What you should do:
Pull out every line below that contains the word "width", and copy each one unchanged.

** START OF Input material **

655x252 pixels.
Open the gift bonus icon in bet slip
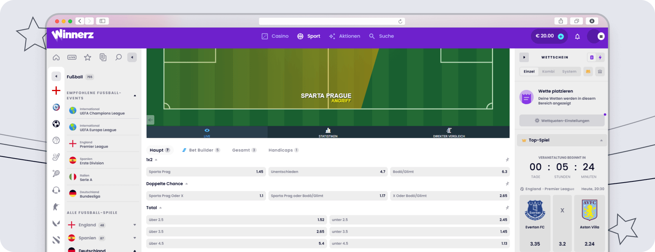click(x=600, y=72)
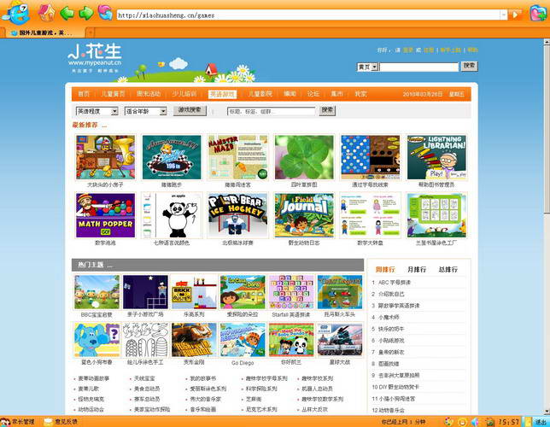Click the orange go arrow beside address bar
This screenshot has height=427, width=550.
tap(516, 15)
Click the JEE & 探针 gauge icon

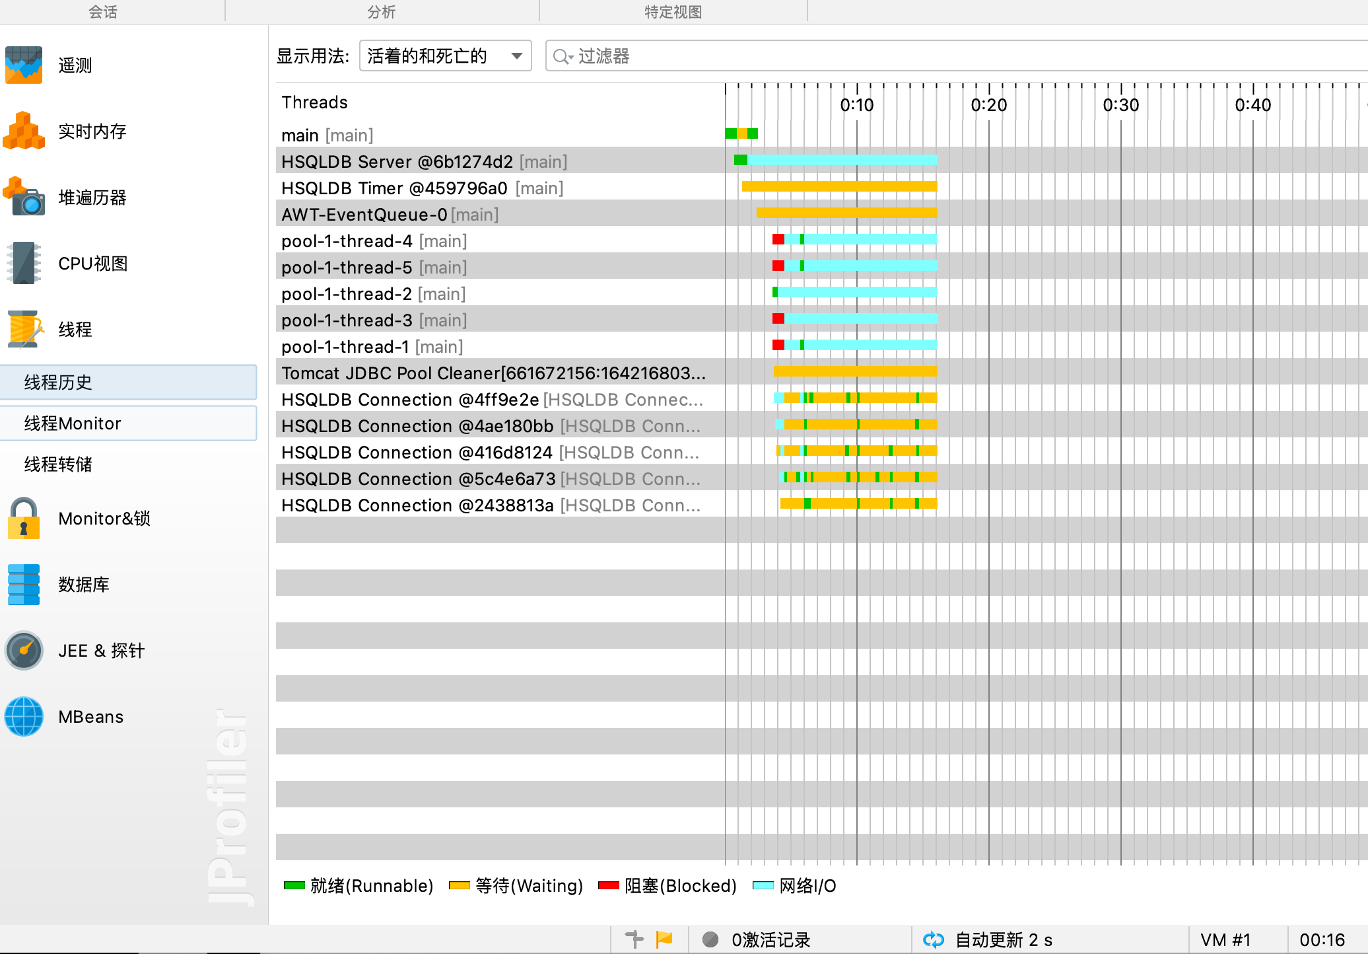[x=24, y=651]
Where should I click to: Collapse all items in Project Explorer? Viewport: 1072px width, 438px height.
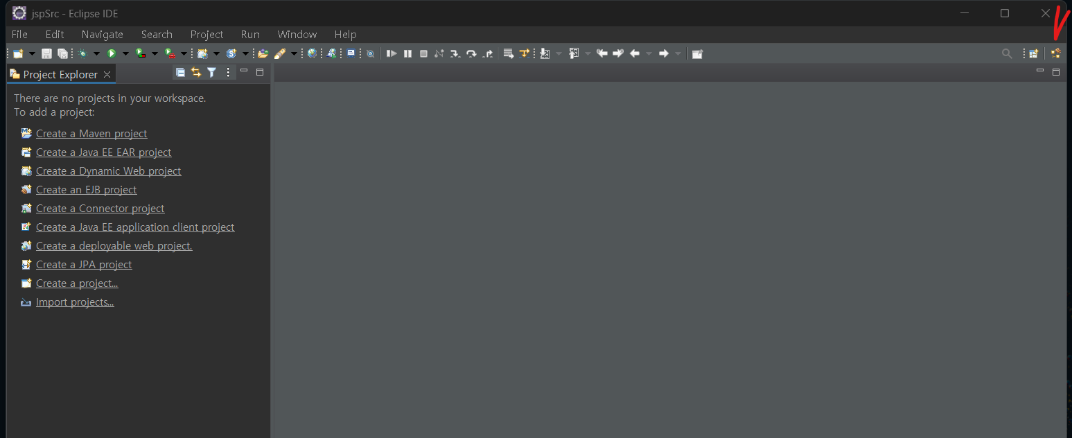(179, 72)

** END OF Input material **
** START OF Input material **

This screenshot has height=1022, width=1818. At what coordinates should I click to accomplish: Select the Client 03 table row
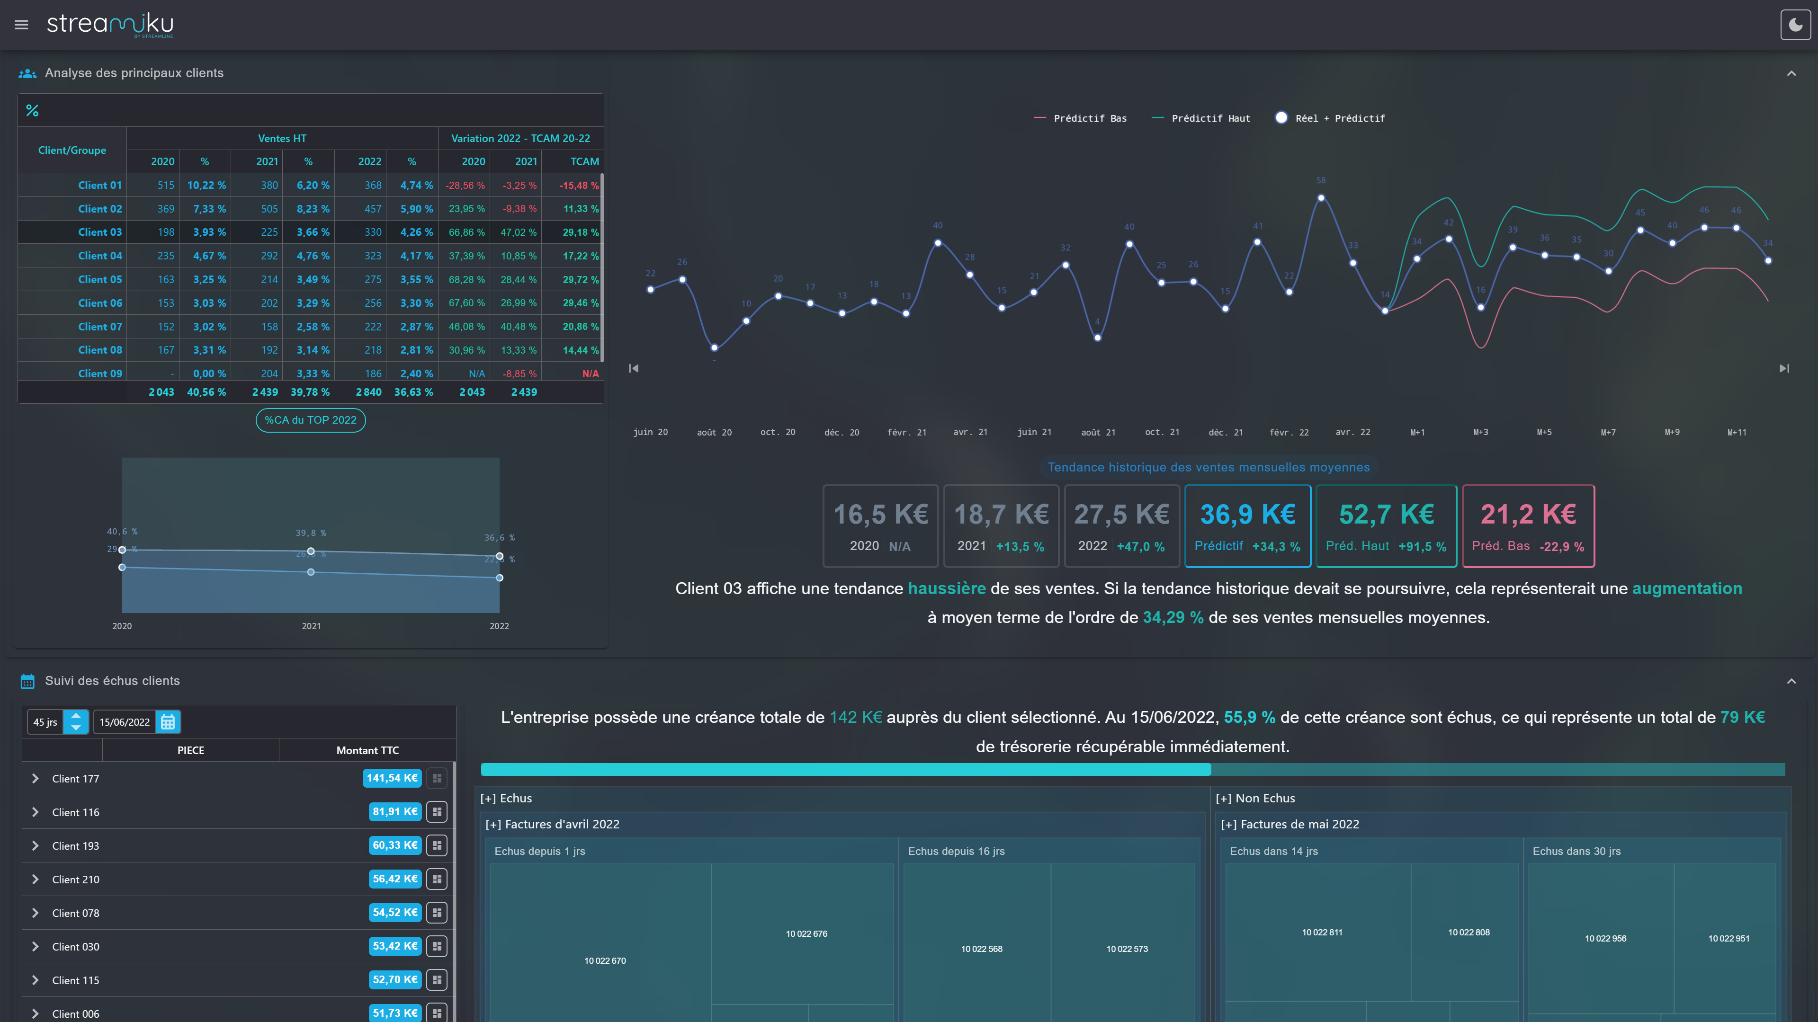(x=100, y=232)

** END OF Input material **
** START OF Input material **

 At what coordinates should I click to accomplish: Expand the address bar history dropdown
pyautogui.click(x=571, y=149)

** END OF Input material **

Exercise output:
This screenshot has height=427, width=550.
Where should I click to: Collapse all items in Project Explorer? Viewport: 1072px width, 438px height.
This screenshot has height=1022, width=1818. At what coordinates should I click to accomplish: Select the Client 03 table row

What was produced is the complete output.